HOW TO COMPLETE THIS TASK -
The required output is the complete data, repeated without alteration.

[Dataset entries]
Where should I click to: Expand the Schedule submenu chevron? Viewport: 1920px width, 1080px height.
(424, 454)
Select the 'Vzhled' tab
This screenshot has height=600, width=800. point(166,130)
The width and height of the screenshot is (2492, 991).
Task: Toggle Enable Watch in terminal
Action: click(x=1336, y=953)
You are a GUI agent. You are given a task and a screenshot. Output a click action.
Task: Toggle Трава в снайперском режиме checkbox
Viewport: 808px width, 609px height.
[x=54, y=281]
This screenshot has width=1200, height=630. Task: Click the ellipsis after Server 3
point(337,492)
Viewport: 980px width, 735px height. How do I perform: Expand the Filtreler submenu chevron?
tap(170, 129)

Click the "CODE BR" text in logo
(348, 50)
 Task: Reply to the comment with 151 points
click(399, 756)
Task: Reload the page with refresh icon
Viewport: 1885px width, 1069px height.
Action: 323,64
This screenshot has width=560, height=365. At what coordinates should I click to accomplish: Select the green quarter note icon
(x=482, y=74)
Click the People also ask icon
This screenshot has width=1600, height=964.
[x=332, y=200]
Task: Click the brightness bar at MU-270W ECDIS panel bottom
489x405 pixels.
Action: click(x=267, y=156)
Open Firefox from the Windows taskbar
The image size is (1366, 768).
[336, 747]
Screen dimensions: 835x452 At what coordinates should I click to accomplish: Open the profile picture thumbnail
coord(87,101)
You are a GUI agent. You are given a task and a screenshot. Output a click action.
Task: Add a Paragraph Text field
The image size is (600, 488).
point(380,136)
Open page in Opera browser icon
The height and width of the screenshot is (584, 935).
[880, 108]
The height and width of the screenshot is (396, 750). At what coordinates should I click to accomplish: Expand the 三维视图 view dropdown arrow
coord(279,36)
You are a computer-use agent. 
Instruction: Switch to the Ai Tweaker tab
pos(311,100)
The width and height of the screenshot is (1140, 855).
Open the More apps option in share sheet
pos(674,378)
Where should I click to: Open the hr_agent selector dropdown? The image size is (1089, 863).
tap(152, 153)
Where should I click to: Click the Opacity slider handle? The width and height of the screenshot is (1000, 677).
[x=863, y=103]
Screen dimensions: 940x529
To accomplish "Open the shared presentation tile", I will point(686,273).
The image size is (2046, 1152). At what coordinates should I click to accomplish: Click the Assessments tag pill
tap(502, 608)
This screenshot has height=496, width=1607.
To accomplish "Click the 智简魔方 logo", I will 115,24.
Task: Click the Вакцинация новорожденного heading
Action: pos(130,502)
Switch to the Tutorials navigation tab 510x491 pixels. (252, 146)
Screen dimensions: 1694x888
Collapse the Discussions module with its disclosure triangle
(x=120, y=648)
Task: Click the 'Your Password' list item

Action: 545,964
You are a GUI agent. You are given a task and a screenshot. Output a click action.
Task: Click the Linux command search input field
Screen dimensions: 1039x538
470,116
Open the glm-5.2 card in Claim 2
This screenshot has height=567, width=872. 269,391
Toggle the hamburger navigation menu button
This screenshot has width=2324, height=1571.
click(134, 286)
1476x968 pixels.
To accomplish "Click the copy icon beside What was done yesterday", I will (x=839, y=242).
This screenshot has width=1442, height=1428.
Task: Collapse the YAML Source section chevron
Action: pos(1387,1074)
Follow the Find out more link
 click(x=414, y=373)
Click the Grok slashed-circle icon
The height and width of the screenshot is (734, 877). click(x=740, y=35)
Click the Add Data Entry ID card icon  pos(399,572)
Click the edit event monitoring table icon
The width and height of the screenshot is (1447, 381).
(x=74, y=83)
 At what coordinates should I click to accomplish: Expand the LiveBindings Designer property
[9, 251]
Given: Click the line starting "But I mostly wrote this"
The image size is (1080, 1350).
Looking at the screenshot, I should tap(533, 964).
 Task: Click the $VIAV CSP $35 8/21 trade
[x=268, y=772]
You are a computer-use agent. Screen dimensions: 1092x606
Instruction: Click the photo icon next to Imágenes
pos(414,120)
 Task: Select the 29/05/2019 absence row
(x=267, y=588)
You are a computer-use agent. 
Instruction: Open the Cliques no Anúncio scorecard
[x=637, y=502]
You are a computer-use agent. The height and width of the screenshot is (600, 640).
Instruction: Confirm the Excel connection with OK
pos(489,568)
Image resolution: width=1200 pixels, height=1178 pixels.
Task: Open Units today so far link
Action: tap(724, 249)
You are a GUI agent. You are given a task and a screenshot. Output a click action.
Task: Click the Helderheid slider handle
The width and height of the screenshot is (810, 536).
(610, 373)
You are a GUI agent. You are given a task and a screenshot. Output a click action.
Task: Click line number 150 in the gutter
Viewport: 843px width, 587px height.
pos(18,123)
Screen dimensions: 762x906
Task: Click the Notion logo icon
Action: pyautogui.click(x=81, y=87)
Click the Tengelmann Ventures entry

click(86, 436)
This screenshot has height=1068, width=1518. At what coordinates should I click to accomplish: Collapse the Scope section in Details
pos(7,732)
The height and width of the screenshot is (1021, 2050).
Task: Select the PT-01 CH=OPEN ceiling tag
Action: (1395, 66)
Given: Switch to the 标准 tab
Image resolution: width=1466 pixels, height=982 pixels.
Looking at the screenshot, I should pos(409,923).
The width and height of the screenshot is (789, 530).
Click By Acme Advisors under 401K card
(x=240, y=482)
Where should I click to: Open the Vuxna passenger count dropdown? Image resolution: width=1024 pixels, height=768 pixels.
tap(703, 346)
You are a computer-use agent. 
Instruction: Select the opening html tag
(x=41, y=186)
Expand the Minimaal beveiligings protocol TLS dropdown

FINAL ANSWER -
Where should I click to: Expand the Schedule submenu chevron? Viewport: 1920px width, 1080px height.
(424, 454)
Select the 'Vzhled' tab
This screenshot has height=600, width=800. point(166,130)
The width and height of the screenshot is (2492, 991).
Task: Toggle Enable Watch in terminal
Action: click(x=1336, y=953)
You are a GUI agent. You are given a task and a screenshot. Output a click action.
Task: Toggle Трава в снайперском режиме checkbox
Viewport: 808px width, 609px height.
[x=54, y=281]
This screenshot has width=1200, height=630. Task: Click the ellipsis after Server 3
point(337,492)
Viewport: 980px width, 735px height. How do I perform: Expand the Filtreler submenu chevron?
tap(170, 129)

Click the "CODE BR" text in logo
(348, 50)
 Task: Reply to the comment with 151 points
click(399, 756)
Task: Reload the page with refresh icon
Viewport: 1885px width, 1069px height.
Action: 323,64
This screenshot has width=560, height=365. At what coordinates should I click to accomplish: Select the green quarter note icon
(x=482, y=74)
Click the People also ask icon
This screenshot has width=1600, height=964.
[x=332, y=200]
Task: Click the brightness bar at MU-270W ECDIS panel bottom
489x405 pixels.
Action: click(x=267, y=156)
Open Firefox from the Windows taskbar
The image size is (1366, 768).
[336, 747]
Screen dimensions: 835x452 At what coordinates should I click to accomplish: Open the profile picture thumbnail
coord(87,101)
You are a GUI agent. You are given a task and a screenshot. Output a click action.
Task: Add a Paragraph Text field
The image size is (600, 488).
point(380,136)
Open page in Opera browser icon
The height and width of the screenshot is (584, 935).
[880, 108]
The height and width of the screenshot is (396, 750). At what coordinates should I click to accomplish: Expand the 三维视图 view dropdown arrow
coord(279,36)
You are a computer-use agent. 
Instruction: Switch to the Ai Tweaker tab
pos(311,100)
The width and height of the screenshot is (1140, 855).
Open the More apps option in share sheet
pos(674,378)
Where should I click to: Open the hr_agent selector dropdown? The image size is (1089, 863).
tap(152, 153)
Where should I click to: Click the Opacity slider handle? The width and height of the screenshot is (1000, 677).
[x=863, y=103]
Screen dimensions: 940x529
To accomplish "Open the shared presentation tile", I will point(686,273).
The image size is (2046, 1152). At what coordinates should I click to accomplish: Click the Assessments tag pill
tap(502, 608)
This screenshot has height=496, width=1607.
To accomplish "Click the 智简魔方 logo", I will 115,24.
Task: Click the Вакцинация новорожденного heading
Action: pos(130,502)
Switch to the Tutorials navigation tab 510x491 pixels. (252, 146)
Screen dimensions: 1694x888
Collapse the Discussions module with its disclosure triangle
(x=120, y=648)
Task: Click the 'Your Password' list item

Action: 545,964
You are a GUI agent. You are given a task and a screenshot. Output a click action.
Task: Click the Linux command search input field
Screen dimensions: 1039x538
470,116
Open the glm-5.2 card in Claim 2
This screenshot has height=567, width=872. 269,391
Toggle the hamburger navigation menu button
This screenshot has width=2324, height=1571.
click(134, 286)
1476x968 pixels.
To accomplish "Click the copy icon beside What was done yesterday", I will (x=839, y=242).
This screenshot has width=1442, height=1428.
Task: Collapse the YAML Source section chevron
Action: pos(1387,1074)
Follow the Find out more link
 click(x=414, y=373)
Click the Grok slashed-circle icon
The height and width of the screenshot is (734, 877). click(x=740, y=35)
Click the Add Data Entry ID card icon  pos(399,572)
Click the edit event monitoring table icon
The width and height of the screenshot is (1447, 381).
(x=74, y=83)
 At what coordinates should I click to accomplish: Expand the LiveBindings Designer property
[9, 251]
Given: Click the line starting "But I mostly wrote this"
The image size is (1080, 1350).
Looking at the screenshot, I should tap(533, 964).
 Task: Click the $VIAV CSP $35 8/21 trade
[x=268, y=772]
You are a computer-use agent. Screen dimensions: 1092x606
Instruction: Click the photo icon next to Imágenes
pos(414,120)
 Task: Select the 29/05/2019 absence row
(x=267, y=588)
You are a computer-use agent. 
Instruction: Open the Cliques no Anúncio scorecard
[x=637, y=502]
You are a computer-use agent. The height and width of the screenshot is (600, 640).
Instruction: Confirm the Excel connection with OK
pos(489,568)
Image resolution: width=1200 pixels, height=1178 pixels.
Task: Open Units today so far link
Action: tap(724, 249)
You are a GUI agent. You are given a task and a screenshot. Output a click action.
Task: Click the Helderheid slider handle
The width and height of the screenshot is (810, 536).
(610, 373)
You are a GUI agent. You are given a task and a screenshot. Output a click action.
Task: Click line number 150 in the gutter
Viewport: 843px width, 587px height.
pos(18,123)
Screen dimensions: 762x906
Task: Click the Notion logo icon
Action: pyautogui.click(x=81, y=87)
Click the Tengelmann Ventures entry

click(86, 436)
This screenshot has height=1068, width=1518. At what coordinates should I click to accomplish: Collapse the Scope section in Details
pos(7,732)
The height and width of the screenshot is (1021, 2050).
Task: Select the PT-01 CH=OPEN ceiling tag
Action: (1395, 66)
Given: Switch to the 标准 tab
Image resolution: width=1466 pixels, height=982 pixels.
Looking at the screenshot, I should pos(409,923).
The width and height of the screenshot is (789, 530).
Click By Acme Advisors under 401K card
(x=240, y=482)
Where should I click to: Open the Vuxna passenger count dropdown? Image resolution: width=1024 pixels, height=768 pixels.
tap(703, 346)
You are a computer-use agent. 
Instruction: Select the opening html tag
(x=41, y=186)
Expand the Minimaal beveiligings protocol TLS dropdown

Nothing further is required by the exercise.